As an example: http://www.ebay.co.uk/itm/2-x-4W-Ul...9372017?pt=UK_Light_Bulbs&hash=item43c81116f1

Obviously up to you how you mount it. A simple clip on bulb holder or make more of a statement with a posh looking desk/reading/decorative lamp etc overhanging it.

All I did was lay down a CM ish of compost and then top it with a little fine gravel and plant the HC. The water level just below the top so it looks damp but not quite wet, if you know what I mean. Obviously CO2 isn't an issue.

There's a thread on here somewhere made by Big Clown who simply grows it on the windowsill, I'll go and find the thread and link it in a minute. Just shows it's pretty easy and undemanding though, growing emersed.

Link to thread: http://www.ukaps.org/forum/threads/andys-hc-propagator-step-by-step.28930/


----------



## Lewis G (12 Apr 2014)

Thanks for the reply NC10. I found this lamp and was wondering if that looked any good for hc?

http://www.ikea.com/gb/en/catalog/products/00169659/

 I'm probably going off topic but did you cover up the container in any way?

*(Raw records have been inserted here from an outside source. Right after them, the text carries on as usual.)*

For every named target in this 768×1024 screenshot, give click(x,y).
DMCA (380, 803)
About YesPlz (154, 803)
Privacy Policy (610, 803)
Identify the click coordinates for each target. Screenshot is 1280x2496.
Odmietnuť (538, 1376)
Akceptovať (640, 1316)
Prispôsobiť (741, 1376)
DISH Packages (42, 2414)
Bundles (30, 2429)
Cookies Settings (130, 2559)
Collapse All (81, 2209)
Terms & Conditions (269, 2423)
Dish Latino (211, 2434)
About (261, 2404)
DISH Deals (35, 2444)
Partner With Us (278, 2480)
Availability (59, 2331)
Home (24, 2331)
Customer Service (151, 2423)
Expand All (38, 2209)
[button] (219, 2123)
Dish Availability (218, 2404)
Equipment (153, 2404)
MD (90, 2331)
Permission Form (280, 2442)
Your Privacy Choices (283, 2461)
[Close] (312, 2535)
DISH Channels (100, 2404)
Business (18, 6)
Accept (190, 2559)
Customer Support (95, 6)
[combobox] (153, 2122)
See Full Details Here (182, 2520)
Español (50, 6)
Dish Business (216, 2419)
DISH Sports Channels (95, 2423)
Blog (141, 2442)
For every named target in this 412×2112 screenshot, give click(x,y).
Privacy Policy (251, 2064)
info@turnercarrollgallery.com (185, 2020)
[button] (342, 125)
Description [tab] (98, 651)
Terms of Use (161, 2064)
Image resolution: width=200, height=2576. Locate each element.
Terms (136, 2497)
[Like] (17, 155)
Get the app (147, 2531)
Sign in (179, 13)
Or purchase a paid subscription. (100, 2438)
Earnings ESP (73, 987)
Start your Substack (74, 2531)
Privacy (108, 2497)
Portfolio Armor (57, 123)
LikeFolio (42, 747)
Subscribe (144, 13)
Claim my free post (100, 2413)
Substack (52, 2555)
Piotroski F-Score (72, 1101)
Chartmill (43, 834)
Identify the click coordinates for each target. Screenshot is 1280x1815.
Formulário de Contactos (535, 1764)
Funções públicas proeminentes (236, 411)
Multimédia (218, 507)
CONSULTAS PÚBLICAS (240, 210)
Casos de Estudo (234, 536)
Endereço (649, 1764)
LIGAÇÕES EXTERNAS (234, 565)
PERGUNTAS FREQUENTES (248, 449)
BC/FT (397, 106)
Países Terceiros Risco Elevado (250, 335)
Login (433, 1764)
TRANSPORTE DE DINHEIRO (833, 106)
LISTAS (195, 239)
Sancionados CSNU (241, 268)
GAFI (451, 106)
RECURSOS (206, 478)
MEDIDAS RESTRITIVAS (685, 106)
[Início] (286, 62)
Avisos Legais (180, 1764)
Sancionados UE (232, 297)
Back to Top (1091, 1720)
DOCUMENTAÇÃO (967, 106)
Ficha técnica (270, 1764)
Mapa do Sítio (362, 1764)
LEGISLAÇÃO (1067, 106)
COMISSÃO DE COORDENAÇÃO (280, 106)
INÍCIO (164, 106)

To try and keep a sleek appearance I'd like to keep it open top.


----------



## NC10 (12 Apr 2014)

No probs Lewis.

I do have a glass sheet over the containers but not completely sealed. It's propped up a little to hopefully keep the humidity but allow a little ventilation.

I'm also growing it emersed in what will be my display tank though, with the lid being regularly off all day. I haven't noticed any die off or anything like that. It's still spreading everyday. The leaves are basically sat on the water so I'm guessing its humid enough at that level.

For a 14x14, 1 pot will be more than enough with loads left over. Just try it without a cover and see what happens. Put the rest in some food containers or a propagator on the windowsill. If the worst does happen there will be plenty of backup HC and you'll have to think of some clever unobtrusive cover [DOUBLEPOST=1397259743][/DOUBLEPOST]The lamps perfect, I like it 

Don't forget to get a picture up and let us know how it's going.


----------



## Lewis G (12 Apr 2014)

The only thing I am concerned about is the kelvin rating of the bulb. At 2700k it doesn't seem very efficient for plants. Although I think I'm giving more than enough light anyway, so it should be fine.

I'm thinking about using 2 of these lamps for a 25 litre emersed setup. Is that OK for plants even though the kelvin rating is so low?


----------